Een verzoek om een meer voorspelbare arbeidsrelatie

De werknemer kan nu de werkgever verzoeken om een meer voorspelbare arbeidsrelatie. Dit wordt geregeld in de Wet flexibel werken. Deze wet regelt nu al dat de werknemer het recht heeft om een verzoek te doen tot aanpassing van de arbeidsduur, arbeidstijd en werkplek. Hieraan wordt voor de werknemer het recht toegevoegd om te verzoeken om een meer voorspelbare arbeidsrelatie. Daarbij kan bijvoorbeeld gedacht worden aan een verzoek om een arbeidsovereenkomst voor onbepaalde tijd of een arbeidsovereenkomst met een vaste arbeidsomvang. De werknemer moet daarvoor een schriftelijk verzoek bij de werkgever indienen. Als hij dat doet, moet de werkgever binnen een maand reageren op het verzoek. Indien de werkgever niet of niet tijdig reageert, wordt het verzoek van de werknemer geacht te zijn ingewilligd. N.B. voor kleine werkgevers, tot 10 werknemers, geldt een reactietermijn van 3 maanden.

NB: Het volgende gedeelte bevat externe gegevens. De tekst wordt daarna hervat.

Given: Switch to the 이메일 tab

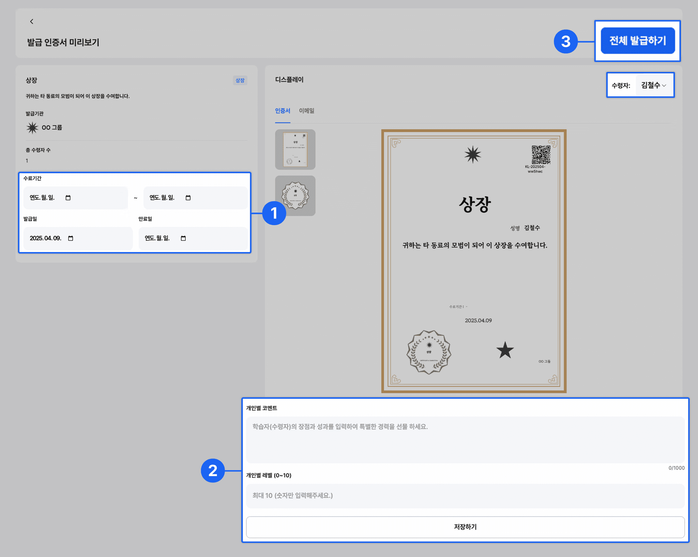Looking at the screenshot, I should 306,111.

Geheel of grotendeels onvoorspelbaar werkpatroon

De positie van werknemers die werken op grond van een geheel of grotendeels onvoorspelbaar werkpatroon wordt door de toepassing van de richtlijn verbeterd. Ze krijgen een minimaal niveau van voorspelbaarheid.

Geheel of grotendeels onvoorspelbaar

Er is sprake van een grotendeels onvoorspelbaar werkpatroon als de tijdstippen waarop het werk moet worden verricht, in overwegende mate direct of indirect door de werkgever worden bepaald. In tegenstelling tot een oproepovereenkomst kan er bij deze contracten wel sprake van een vast overeengekomen arbeidsduur en een vast loon, maar is niet vooraf vastgesteld op welke momenten de werknemer moet werken.

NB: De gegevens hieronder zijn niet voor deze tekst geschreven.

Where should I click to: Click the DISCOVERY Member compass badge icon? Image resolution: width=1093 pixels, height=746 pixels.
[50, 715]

Verhouding met oproepcontract

Voor de oproepcontracten geldt vanaf 1-8-2022 het volgende:

  • De bestaande bescherming blijft ongewijzigd.
  • In aanvulling daarop dient de werkgever referentiedagen vast te leggen, dit zijn de dagen en tijdstippen waarop de werknemer verplicht kan worden te komen werken.

Regels voor arbeidsovereenkomst met geheel of grotendeels onvoorspelbaar werkpatroon

Werknemers met een contract dat niet voldoet aan de voorwaarden die de huidige wet stelt aan een oproepovereenkomst, maar waar wel sprake is van een geheel of grotendeels onvoorspelbaar werkpatroon, krijgen vanuit de wet aanvullende bescherming. Deze werknemers krijgen meer duidelijkheid over de te werken dagen en tijdstippen.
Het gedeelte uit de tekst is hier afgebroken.